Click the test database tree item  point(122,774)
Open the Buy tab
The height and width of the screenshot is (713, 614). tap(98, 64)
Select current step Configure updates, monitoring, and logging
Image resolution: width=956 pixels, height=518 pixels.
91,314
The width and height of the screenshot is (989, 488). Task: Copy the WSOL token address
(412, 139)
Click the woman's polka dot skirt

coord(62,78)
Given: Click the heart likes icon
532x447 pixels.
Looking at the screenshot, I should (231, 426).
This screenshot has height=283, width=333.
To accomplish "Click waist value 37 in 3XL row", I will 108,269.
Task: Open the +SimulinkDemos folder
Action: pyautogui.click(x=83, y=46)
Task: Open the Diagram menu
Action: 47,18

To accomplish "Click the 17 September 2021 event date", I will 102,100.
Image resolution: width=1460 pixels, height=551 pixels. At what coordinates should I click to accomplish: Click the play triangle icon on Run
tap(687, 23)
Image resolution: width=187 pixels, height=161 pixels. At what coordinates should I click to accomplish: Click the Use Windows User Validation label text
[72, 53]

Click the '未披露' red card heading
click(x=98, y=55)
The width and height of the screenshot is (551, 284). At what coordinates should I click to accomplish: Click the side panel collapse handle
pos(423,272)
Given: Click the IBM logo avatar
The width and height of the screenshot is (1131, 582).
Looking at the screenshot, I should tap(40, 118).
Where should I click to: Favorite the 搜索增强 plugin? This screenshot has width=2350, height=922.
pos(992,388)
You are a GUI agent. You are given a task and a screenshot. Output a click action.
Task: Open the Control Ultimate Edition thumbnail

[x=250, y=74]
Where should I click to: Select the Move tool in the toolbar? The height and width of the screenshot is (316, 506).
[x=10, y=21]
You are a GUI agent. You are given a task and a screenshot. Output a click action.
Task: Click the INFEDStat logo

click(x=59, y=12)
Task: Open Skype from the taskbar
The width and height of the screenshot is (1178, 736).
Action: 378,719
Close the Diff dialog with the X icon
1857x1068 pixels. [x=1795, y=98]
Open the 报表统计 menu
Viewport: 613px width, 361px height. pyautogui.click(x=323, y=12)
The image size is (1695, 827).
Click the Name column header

Directive:
Print all of the records above again, line for line, with no changes.

Result of this exercise:
Click the test database tree item  point(122,774)
Open the Buy tab
The height and width of the screenshot is (713, 614). tap(98, 64)
Select current step Configure updates, monitoring, and logging
Image resolution: width=956 pixels, height=518 pixels.
91,314
The width and height of the screenshot is (989, 488). Task: Copy the WSOL token address
(412, 139)
Click the woman's polka dot skirt

coord(62,78)
Given: Click the heart likes icon
532x447 pixels.
Looking at the screenshot, I should (231, 426).
This screenshot has height=283, width=333.
To accomplish "Click waist value 37 in 3XL row", I will 108,269.
Task: Open the +SimulinkDemos folder
Action: pyautogui.click(x=83, y=46)
Task: Open the Diagram menu
Action: 47,18

To accomplish "Click the 17 September 2021 event date", I will 102,100.
Image resolution: width=1460 pixels, height=551 pixels. At what coordinates should I click to accomplish: Click the play triangle icon on Run
tap(687, 23)
Image resolution: width=187 pixels, height=161 pixels. At what coordinates should I click to accomplish: Click the Use Windows User Validation label text
[72, 53]

Click the '未披露' red card heading
click(x=98, y=55)
The width and height of the screenshot is (551, 284). At what coordinates should I click to accomplish: Click the side panel collapse handle
pos(423,272)
Given: Click the IBM logo avatar
The width and height of the screenshot is (1131, 582).
Looking at the screenshot, I should tap(40, 118).
Where should I click to: Favorite the 搜索增强 plugin? This screenshot has width=2350, height=922.
pos(992,388)
You are a GUI agent. You are given a task and a screenshot. Output a click action.
Task: Open the Control Ultimate Edition thumbnail

[x=250, y=74]
Where should I click to: Select the Move tool in the toolbar? The height and width of the screenshot is (316, 506).
[x=10, y=21]
You are a GUI agent. You are given a task and a screenshot. Output a click action.
Task: Click the INFEDStat logo

click(x=59, y=12)
Task: Open Skype from the taskbar
The width and height of the screenshot is (1178, 736).
Action: 378,719
Close the Diff dialog with the X icon
1857x1068 pixels. [x=1795, y=98]
Open the 报表统计 menu
Viewport: 613px width, 361px height. pyautogui.click(x=323, y=12)
The image size is (1695, 827).
Click the Name column header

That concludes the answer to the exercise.